**Task to complete**
Your reply must hold the lines from the one containing "Click the down arrow below step 1" to the end of the entries, copied exactly, with pictures excluded.

(Stored data entries)
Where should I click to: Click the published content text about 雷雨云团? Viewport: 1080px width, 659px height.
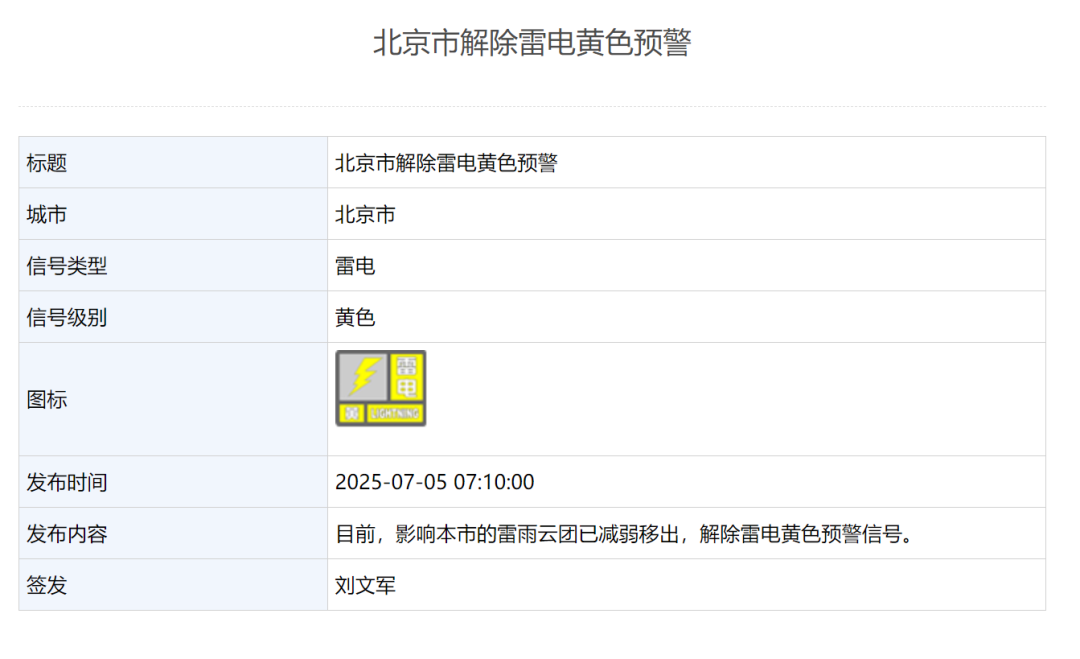tap(625, 534)
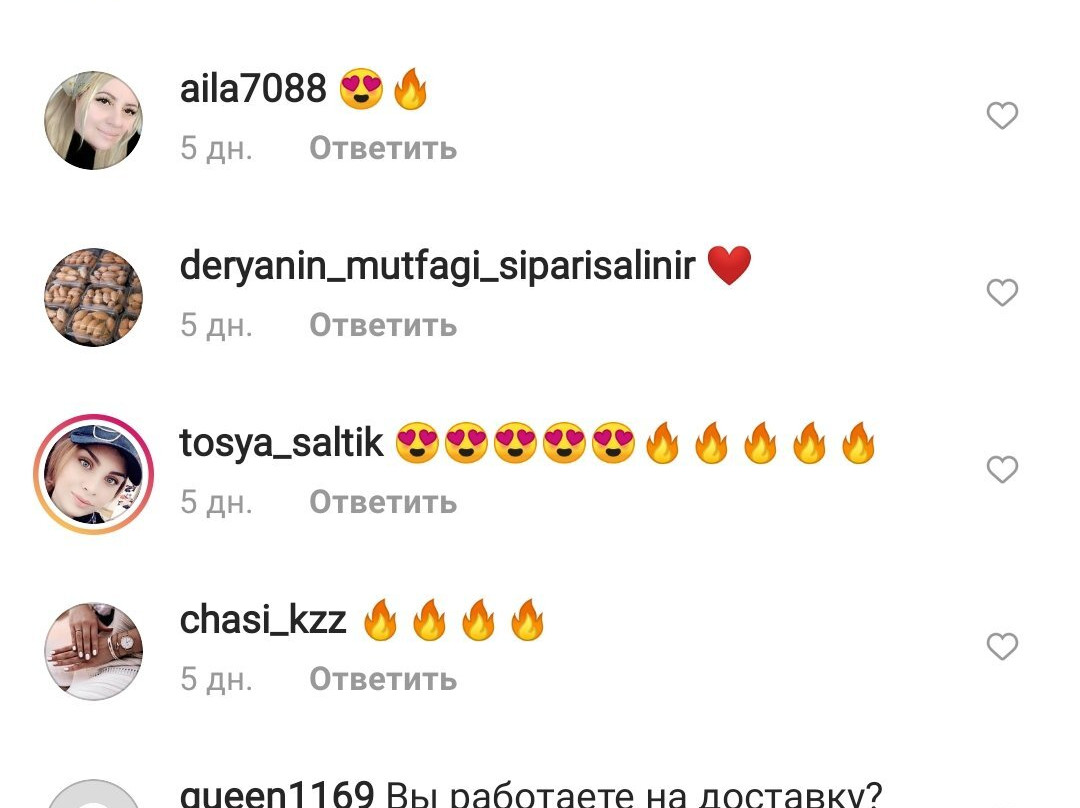Reply to tosya_saltik's comment
The width and height of the screenshot is (1080, 808).
click(x=383, y=502)
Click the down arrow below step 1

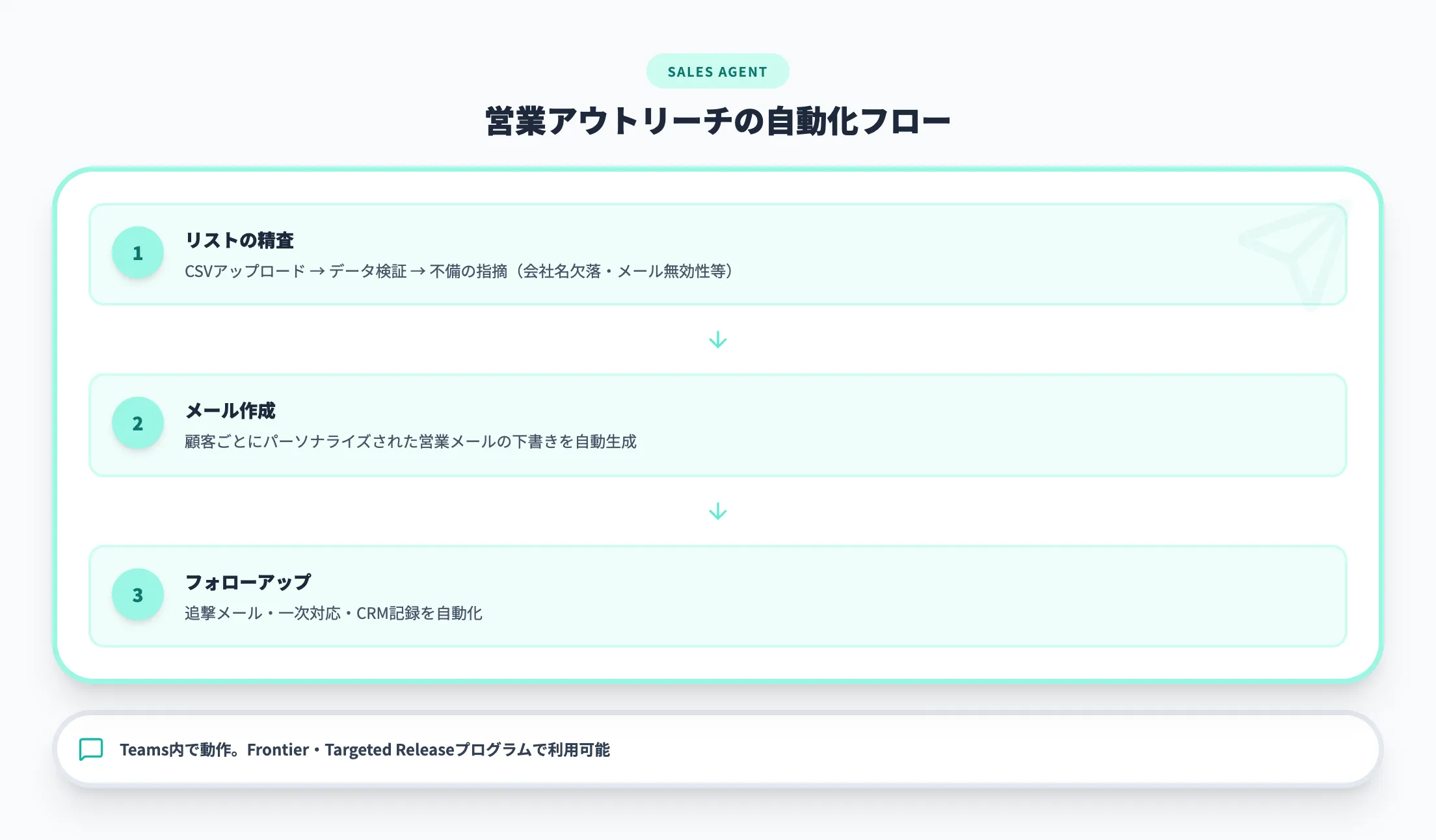717,340
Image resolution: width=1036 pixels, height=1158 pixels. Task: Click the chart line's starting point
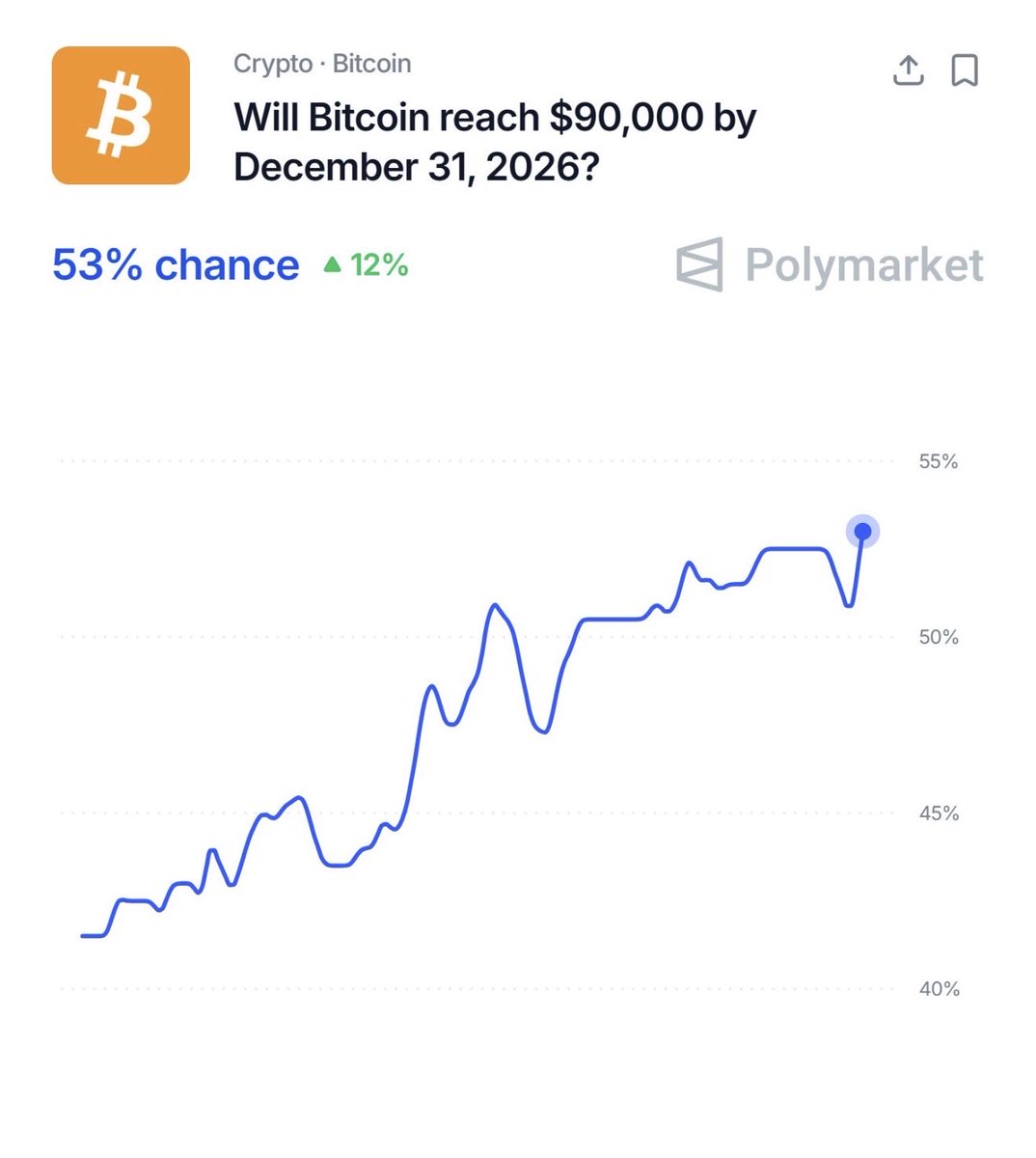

**Reply to the exercise**
Click the down arrow below step 1

717,340
Image resolution: width=1036 pixels, height=1158 pixels. Task: Click the chart line's starting point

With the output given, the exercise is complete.